October 31, 2016 Off By Dino Mustafić

Researchers at the National Institutes of Health have developed a new, less invasive way to perform transcatheter aortic valve replacement (TAVR), a procedure widely used to treat aortic valve stenosis, a lethal heart condition, the NIH has announced on Monday.

The new approach, called transcaval access, will make TAVR more available to high risk patients, especially women, whose femoral arteries are too small or diseased to withstand the standard procedure, the NIH has said.

The new method was developed by researchers at the National, Heart, Lung and Blood Institute (NHLBI) and tested in a trial on 100 patients at 20 hospitals across the United States. Researchers said it proved successful in 99 of the patients.

“This is a seminal study,” said the lead author, cardiologist Adam B. Greenbaum, M.D., co-director of the Henry Ford Hospital Center for Structural Heart Disease, Detroit. “It challenged conventional wisdom, which objected to the idea of safe passage between the vena cava and the aorta. More important, it is the first of many non-surgical minimally-invasive tissue-crossing, or so-called transmural catheter procedures developed at NIH that can be applied to diverse fields of medicine.”
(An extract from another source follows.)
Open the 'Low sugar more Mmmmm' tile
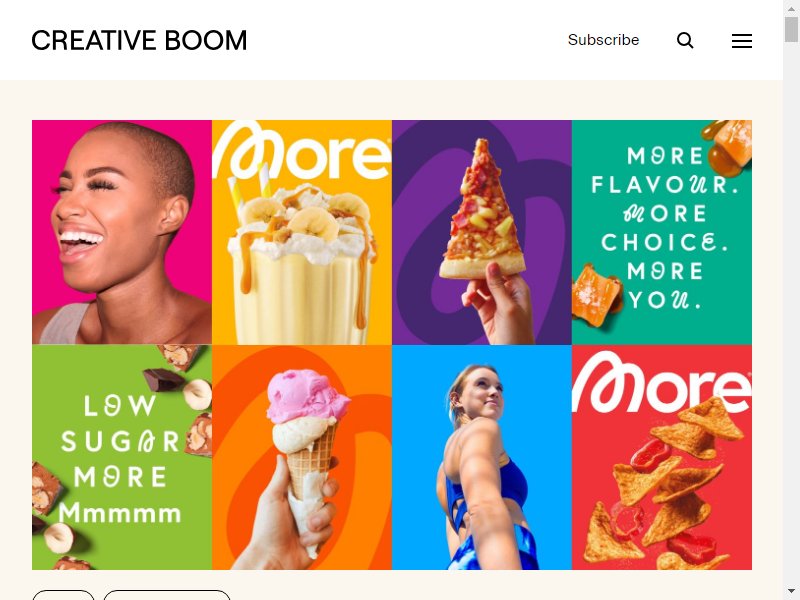This screenshot has height=600, width=800. (122, 457)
Robert J. Lederman, M.D., a senior investigator in NHLBI’s Division of Intramural Research who led the study, said researchers developed the method to address a specific clinical need, even though they knew it would be a challenging proposition for most surgeons and physicians to accept. The proposed and counterintuitive mechanism of action is that bleeding from the aorta spontaneously decompresses into a corresponding hole the physician makes in the vein, because the surrounding area behind the peritoneum has higher pressure than the vein.

The results of the research show the procedure not only has a high success rate, but also an acceptable rate of bleeding and vascular complications, particularly in the high risk patients studied.

NHLBI and its collaborators are now working to find ways to train more specialists to perform the procedure, the NIH’s announcement concludes.